* [Required work] Once the line holding "Given: Enable Allow Rich Text Formatting" is found in the entries below, restate it and each line after it word for word, with no pictures.

Items from a dataset:
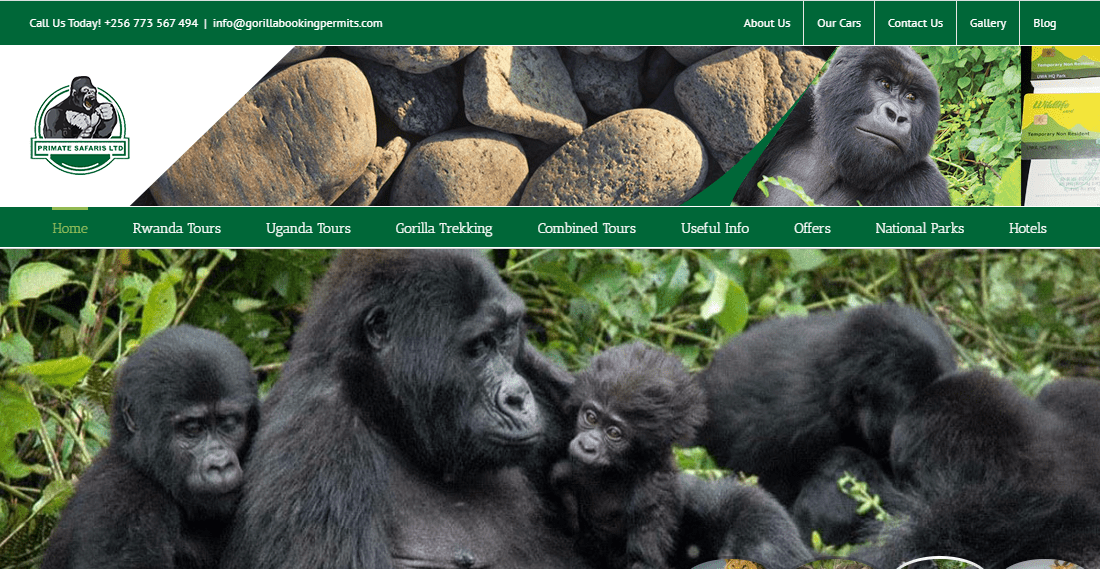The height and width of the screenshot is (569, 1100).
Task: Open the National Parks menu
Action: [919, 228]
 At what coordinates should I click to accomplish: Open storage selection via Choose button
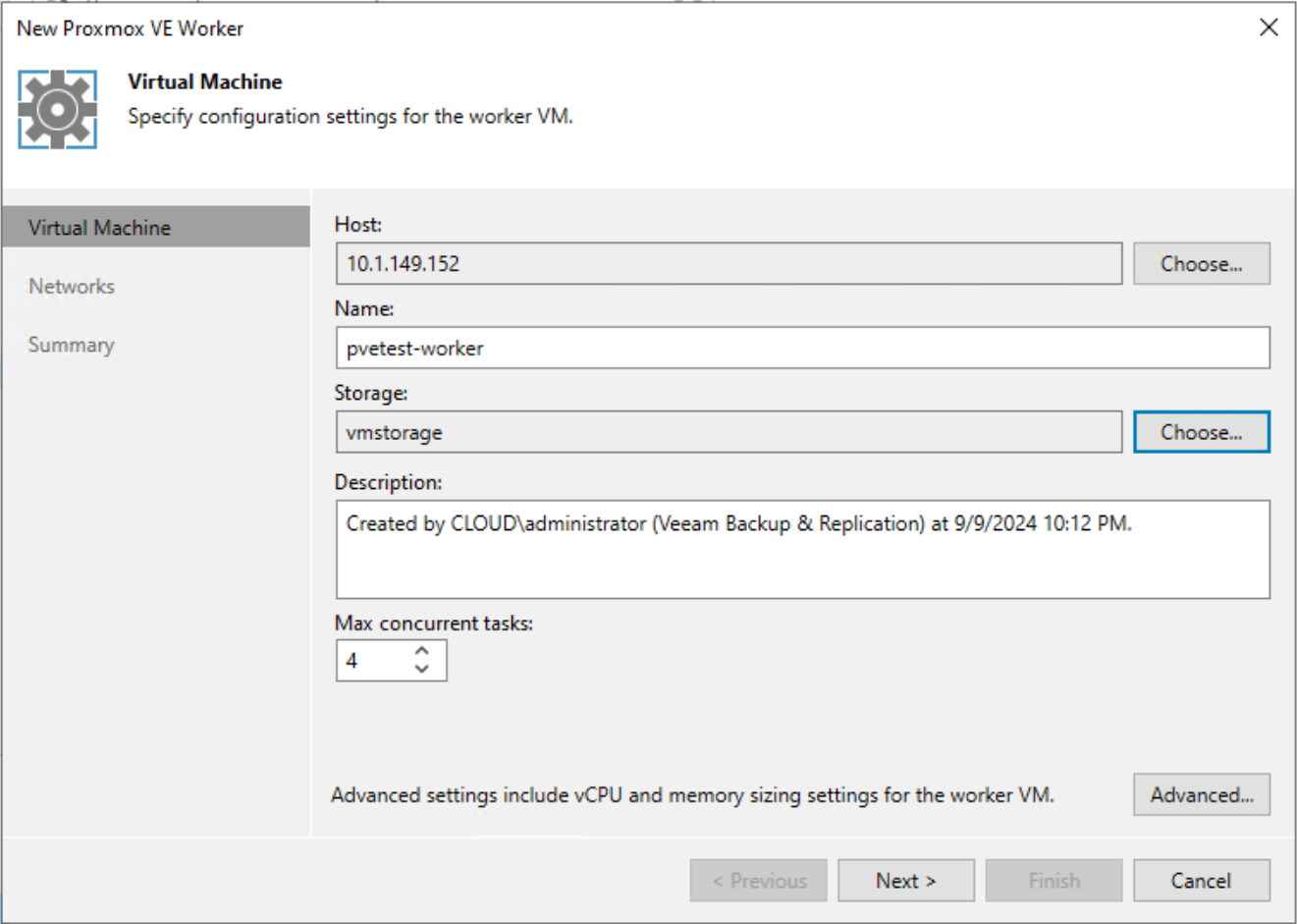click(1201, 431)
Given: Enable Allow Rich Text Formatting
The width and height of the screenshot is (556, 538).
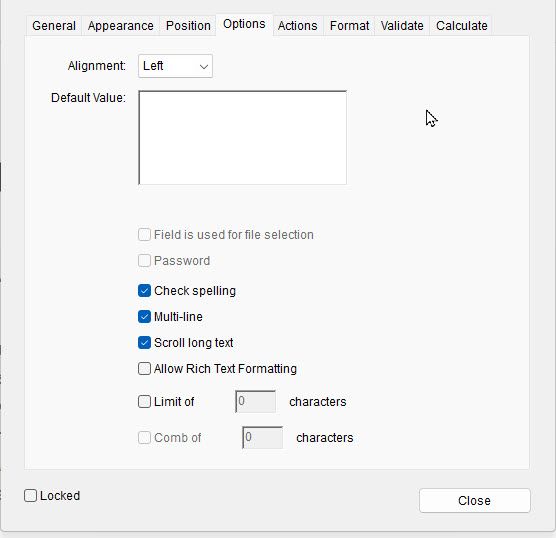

* [Written answer]
Given: Enable Allow Rich Text Formatting
The width and height of the screenshot is (556, 538).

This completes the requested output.